Just posting those pics for Markus. 

This is Top vom Kirchberghof. 



















I love that dog. 










He can make balls levitate too


----------



## Markus Ramacher (Feb 10, 2011)

Hi Sandra,
many thanks to you that you have this set for me.
Yes, the Top vom Kirchberghof he heard my wife and me.
He is a very good guard dog, which has already been done several times SchH3.
This year I want to start with him on the ISP and in March will make our qualification for it.


----------



## Konotashi (Jan 11, 2010)

I love how the ball is 'levitating' in that pic, and his eyes glowing add to the effect. LOL

Gorgeous dog!


----------



## wolfstraum (May 2, 2003)

Great Photos!

Nice dog!

Lee


----------



## JakodaCD OA (May 14, 2000)

gorgeous boy !!!


----------



## Hundguy (Apr 30, 2003)

Are you the new owner of Top, or have you always been the owner of Top?
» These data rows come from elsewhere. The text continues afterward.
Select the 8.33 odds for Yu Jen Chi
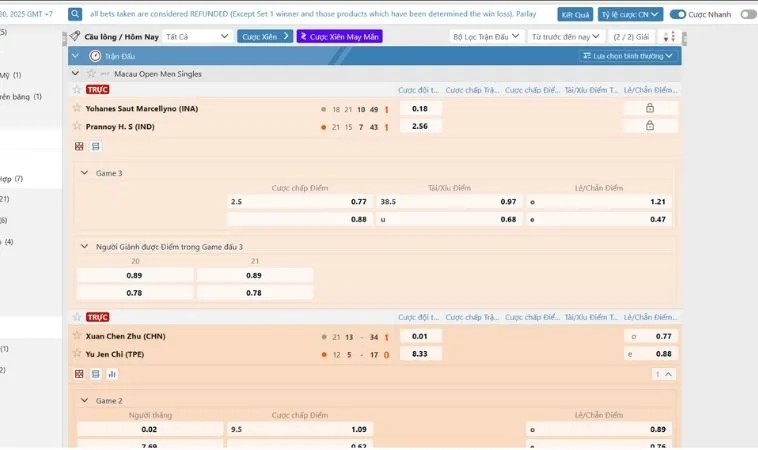758x450 pixels. tap(420, 354)
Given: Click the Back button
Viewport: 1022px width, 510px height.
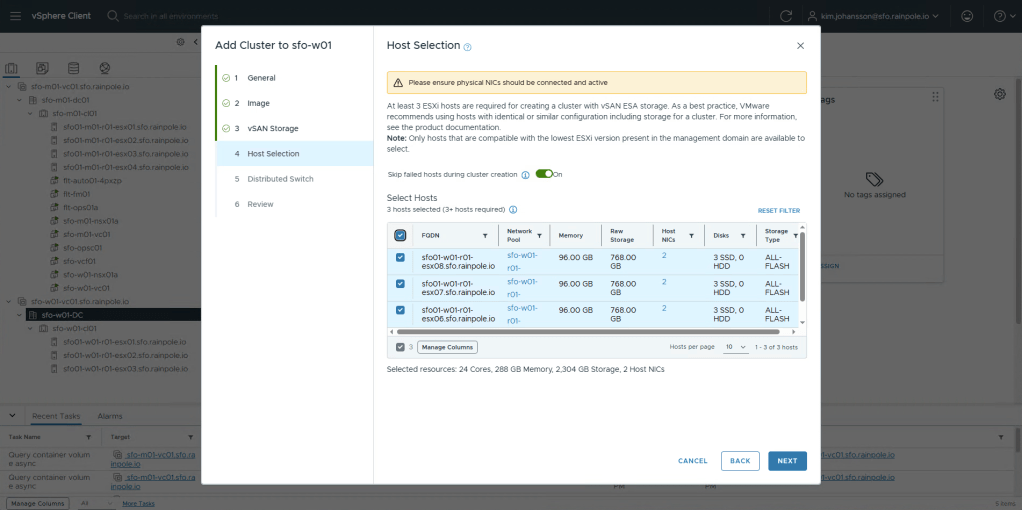Looking at the screenshot, I should coord(739,461).
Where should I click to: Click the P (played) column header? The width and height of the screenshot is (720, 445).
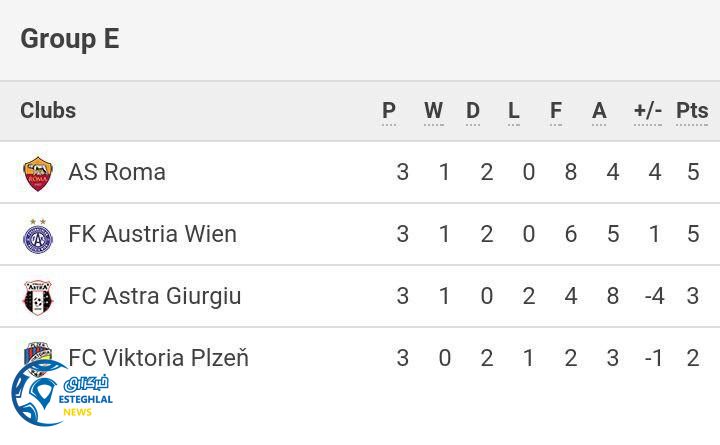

I know he was available a while ago, so I was hoping he would go with someone who would continue trialing him... As far as i know the T-litter Kirchberghof has, "Top SchH3 BSP, Tip SchH3 S.W. Regionals, Tanne SchH3 and my favorite SG-Tara v Kirchberghof SchH1, Because she is mine of course!!!


----------



## GSDBESTK9 (Mar 26, 2002)

Very handsome!


----------



## trish07 (Mar 5, 2010)

This is exactly THE type of dog I like!! He is stunning!!!


----------



## FG167 (Sep 22, 2010)

Stunning!


----------



## PaddyD (Jul 22, 2010)

trish07 said:


> This is exactly THE type of dog I like!! He is stunning!!!


Your dog looks familiar


----------